Input
● ● ● ● ●

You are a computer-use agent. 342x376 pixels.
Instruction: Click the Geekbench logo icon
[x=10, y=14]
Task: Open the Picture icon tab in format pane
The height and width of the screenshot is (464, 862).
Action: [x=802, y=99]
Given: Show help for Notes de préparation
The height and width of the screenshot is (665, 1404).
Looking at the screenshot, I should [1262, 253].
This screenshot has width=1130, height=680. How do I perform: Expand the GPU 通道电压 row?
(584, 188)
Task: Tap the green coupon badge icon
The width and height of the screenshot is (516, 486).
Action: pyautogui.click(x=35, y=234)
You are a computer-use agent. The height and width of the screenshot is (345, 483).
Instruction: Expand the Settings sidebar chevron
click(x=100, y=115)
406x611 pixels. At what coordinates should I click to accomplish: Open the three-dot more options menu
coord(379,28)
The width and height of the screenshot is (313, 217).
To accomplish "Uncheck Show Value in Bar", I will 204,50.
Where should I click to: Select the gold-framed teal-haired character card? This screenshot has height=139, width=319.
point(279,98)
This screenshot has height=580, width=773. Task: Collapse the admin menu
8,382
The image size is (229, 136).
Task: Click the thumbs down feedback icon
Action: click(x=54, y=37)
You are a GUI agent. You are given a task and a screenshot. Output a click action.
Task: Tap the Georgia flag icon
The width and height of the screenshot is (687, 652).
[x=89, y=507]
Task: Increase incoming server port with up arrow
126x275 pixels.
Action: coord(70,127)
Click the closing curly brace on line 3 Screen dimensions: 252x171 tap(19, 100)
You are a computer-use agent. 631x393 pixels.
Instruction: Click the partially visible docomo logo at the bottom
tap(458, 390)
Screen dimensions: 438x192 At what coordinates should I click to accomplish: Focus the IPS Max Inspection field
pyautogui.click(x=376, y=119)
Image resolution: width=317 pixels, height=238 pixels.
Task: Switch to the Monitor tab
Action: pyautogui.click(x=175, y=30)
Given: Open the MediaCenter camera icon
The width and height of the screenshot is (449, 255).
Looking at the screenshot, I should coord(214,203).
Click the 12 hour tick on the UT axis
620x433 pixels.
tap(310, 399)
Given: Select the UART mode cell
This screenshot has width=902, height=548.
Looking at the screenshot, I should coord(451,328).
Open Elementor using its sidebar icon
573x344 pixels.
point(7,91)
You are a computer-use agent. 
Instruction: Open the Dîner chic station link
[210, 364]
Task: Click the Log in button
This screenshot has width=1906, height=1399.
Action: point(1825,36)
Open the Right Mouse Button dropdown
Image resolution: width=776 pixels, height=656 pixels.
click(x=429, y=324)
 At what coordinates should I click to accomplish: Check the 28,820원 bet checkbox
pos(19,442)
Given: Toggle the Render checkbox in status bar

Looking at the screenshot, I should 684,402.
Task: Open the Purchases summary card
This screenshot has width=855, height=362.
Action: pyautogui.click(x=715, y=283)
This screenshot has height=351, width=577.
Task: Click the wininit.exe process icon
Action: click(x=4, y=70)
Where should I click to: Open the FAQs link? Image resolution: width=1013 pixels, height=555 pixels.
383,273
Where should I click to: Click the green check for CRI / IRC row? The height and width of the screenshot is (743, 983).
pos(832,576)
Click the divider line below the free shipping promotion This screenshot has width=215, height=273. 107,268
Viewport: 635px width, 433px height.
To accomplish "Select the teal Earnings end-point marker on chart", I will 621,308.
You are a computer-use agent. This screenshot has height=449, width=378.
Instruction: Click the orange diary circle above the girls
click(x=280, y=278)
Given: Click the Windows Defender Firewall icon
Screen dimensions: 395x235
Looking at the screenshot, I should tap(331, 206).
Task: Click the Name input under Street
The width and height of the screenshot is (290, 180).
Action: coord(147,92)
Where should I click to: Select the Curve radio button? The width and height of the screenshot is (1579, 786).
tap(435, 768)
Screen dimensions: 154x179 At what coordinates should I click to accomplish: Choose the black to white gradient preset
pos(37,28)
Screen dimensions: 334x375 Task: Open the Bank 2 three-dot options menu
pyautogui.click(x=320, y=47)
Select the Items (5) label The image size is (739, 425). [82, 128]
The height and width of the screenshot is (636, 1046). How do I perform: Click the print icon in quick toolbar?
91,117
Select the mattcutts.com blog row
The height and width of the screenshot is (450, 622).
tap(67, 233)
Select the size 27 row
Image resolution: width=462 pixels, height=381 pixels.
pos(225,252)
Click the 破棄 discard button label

● ● ● ● ●

Each entry above should be repeated exactly, with no line left out.

You are a computer-use agent. 342x376 pixels.
Instruction: Click the Geekbench logo icon
[x=10, y=14]
Task: Open the Picture icon tab in format pane
The height and width of the screenshot is (464, 862).
Action: [x=802, y=99]
Given: Show help for Notes de préparation
The height and width of the screenshot is (665, 1404).
Looking at the screenshot, I should [1262, 253].
This screenshot has width=1130, height=680. How do I perform: Expand the GPU 通道电压 row?
(584, 188)
Task: Tap the green coupon badge icon
The width and height of the screenshot is (516, 486).
Action: pyautogui.click(x=35, y=234)
You are a computer-use agent. The height and width of the screenshot is (345, 483).
Instruction: Expand the Settings sidebar chevron
click(x=100, y=115)
406x611 pixels. At what coordinates should I click to accomplish: Open the three-dot more options menu
coord(379,28)
The width and height of the screenshot is (313, 217).
To accomplish "Uncheck Show Value in Bar", I will 204,50.
Where should I click to: Select the gold-framed teal-haired character card? This screenshot has height=139, width=319.
point(279,98)
This screenshot has height=580, width=773. Task: Collapse the admin menu
8,382
The image size is (229, 136).
Task: Click the thumbs down feedback icon
Action: click(x=54, y=37)
You are a GUI agent. You are given a task and a screenshot. Output a click action.
Task: Tap the Georgia flag icon
The width and height of the screenshot is (687, 652).
[x=89, y=507]
Task: Increase incoming server port with up arrow
126x275 pixels.
Action: coord(70,127)
Click the closing curly brace on line 3 Screen dimensions: 252x171 tap(19, 100)
You are a computer-use agent. 631x393 pixels.
Instruction: Click the partially visible docomo logo at the bottom
tap(458, 390)
Screen dimensions: 438x192 At what coordinates should I click to accomplish: Focus the IPS Max Inspection field
pyautogui.click(x=376, y=119)
Image resolution: width=317 pixels, height=238 pixels.
Task: Switch to the Monitor tab
Action: pyautogui.click(x=175, y=30)
Given: Open the MediaCenter camera icon
The width and height of the screenshot is (449, 255).
Looking at the screenshot, I should coord(214,203).
Click the 12 hour tick on the UT axis
620x433 pixels.
tap(310, 399)
Given: Select the UART mode cell
This screenshot has width=902, height=548.
Looking at the screenshot, I should coord(451,328).
Open Elementor using its sidebar icon
573x344 pixels.
point(7,91)
You are a computer-use agent. 
Instruction: Open the Dîner chic station link
[210, 364]
Task: Click the Log in button
This screenshot has width=1906, height=1399.
Action: point(1825,36)
Open the Right Mouse Button dropdown
Image resolution: width=776 pixels, height=656 pixels.
click(x=429, y=324)
 At what coordinates should I click to accomplish: Check the 28,820원 bet checkbox
pos(19,442)
Given: Toggle the Render checkbox in status bar

Looking at the screenshot, I should 684,402.
Task: Open the Purchases summary card
This screenshot has width=855, height=362.
Action: pyautogui.click(x=715, y=283)
This screenshot has height=351, width=577.
Task: Click the wininit.exe process icon
Action: click(x=4, y=70)
Where should I click to: Open the FAQs link? Image resolution: width=1013 pixels, height=555 pixels.
383,273
Where should I click to: Click the green check for CRI / IRC row? The height and width of the screenshot is (743, 983).
pos(832,576)
Click the divider line below the free shipping promotion This screenshot has width=215, height=273. 107,268
Viewport: 635px width, 433px height.
To accomplish "Select the teal Earnings end-point marker on chart", I will 621,308.
You are a computer-use agent. This screenshot has height=449, width=378.
Instruction: Click the orange diary circle above the girls
click(x=280, y=278)
Given: Click the Windows Defender Firewall icon
Screen dimensions: 395x235
Looking at the screenshot, I should tap(331, 206).
Task: Click the Name input under Street
The width and height of the screenshot is (290, 180).
Action: coord(147,92)
Where should I click to: Select the Curve radio button? The width and height of the screenshot is (1579, 786).
tap(435, 768)
Screen dimensions: 154x179 At what coordinates should I click to accomplish: Choose the black to white gradient preset
pos(37,28)
Screen dimensions: 334x375 Task: Open the Bank 2 three-dot options menu
pyautogui.click(x=320, y=47)
Select the Items (5) label The image size is (739, 425). [82, 128]
The height and width of the screenshot is (636, 1046). How do I perform: Click the print icon in quick toolbar?
91,117
Select the mattcutts.com blog row
The height and width of the screenshot is (450, 622).
tap(67, 233)
Select the size 27 row
Image resolution: width=462 pixels, height=381 pixels.
pos(225,252)
Click the 破棄 discard button label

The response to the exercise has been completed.